As this Court set out in R. v. Cassidy,  2 S.C.R. 345, in order to substitute a conviction on an appeal from acquittal, “all the findings necessary to support a verdict of guilty must have been made, either explicitly or implicitly, or not be in issue” (pp. 354-55). The Cassidy test is met in this case, thereby permitting a substituted conviction under s. 686(4) (b)(ii) of the Criminal Code, R.S.C. 1985, c. C-46 . The trial judge’s explicit and implicit findings demonstrate that both A.E. and T.C.F. continued, and A.E. escalated the sexual interactions with the complainant even after she cried out “No”, without taking any steps to find out if she was withdrawing her consent. Specifically, A.E. slapped the complainant’s buttocks, and T.C.F. continued to engage the complainant in sexual activity and ordered her to perform fellatio. In the circumstances, T.C.F.’s assertion of an honest but mistaken belief in consent lacks an air of reality and is unsupported by any reasonable steps (Criminal Code, s. 273.2 (b); Barton, at para. 122). Finally, in view of our conclusion that the Cassidy test is met here, we need not comment on Martin J.A.’s statement of the test for substituted convictions, found at para. 91 of his reasons.
With respect to the allegations of bias raised by A.E., we are all of the view that nothing asserted by him called into any question the integrity and impartiality of the Court of Appeal of Alberta in this case.
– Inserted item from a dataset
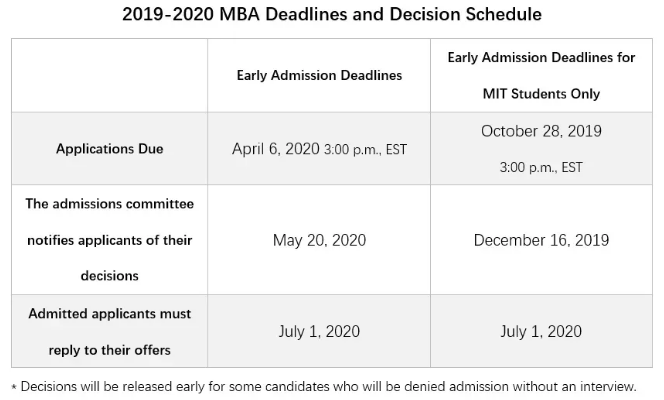Click the December 16, 2019 cell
The appellant A.E. also asks this Court to stay his conviction for sexual assault under Kienapple v. The Queen,  1 S.C.R. 729, on the basis that it is a lesser included count within his conviction for sexual assault with a weapon. We would not give effect to this submission. In these circumstances, the offences involve different subsets of facts and address different forms of harm (see R. v. M. (R.), 2020 ONCA 231, 150 O.R. (3d) 369, at para. 52). Specifically, the charge of sexual assault with a weapon addresses the injuries that the complainant suffered as a result of the use of the toothbrush, as well as the elevated risk that it brought about.
We note that the Court of Appeal of Alberta addressed other issues in obiter, including: T.C.F.’s liability for sexual assault with a weapon; whether surreptitious recording constitutes fraud vitiating consent; and whether consent to sexual activity can be given in situations involving intentional bodily harm. In the circumstances, it is unnecessary for us to address these issues.
In the result, the appeals from conviction are dismissed and the matters are remitted to the Court of Queen’s Bench for sentencing.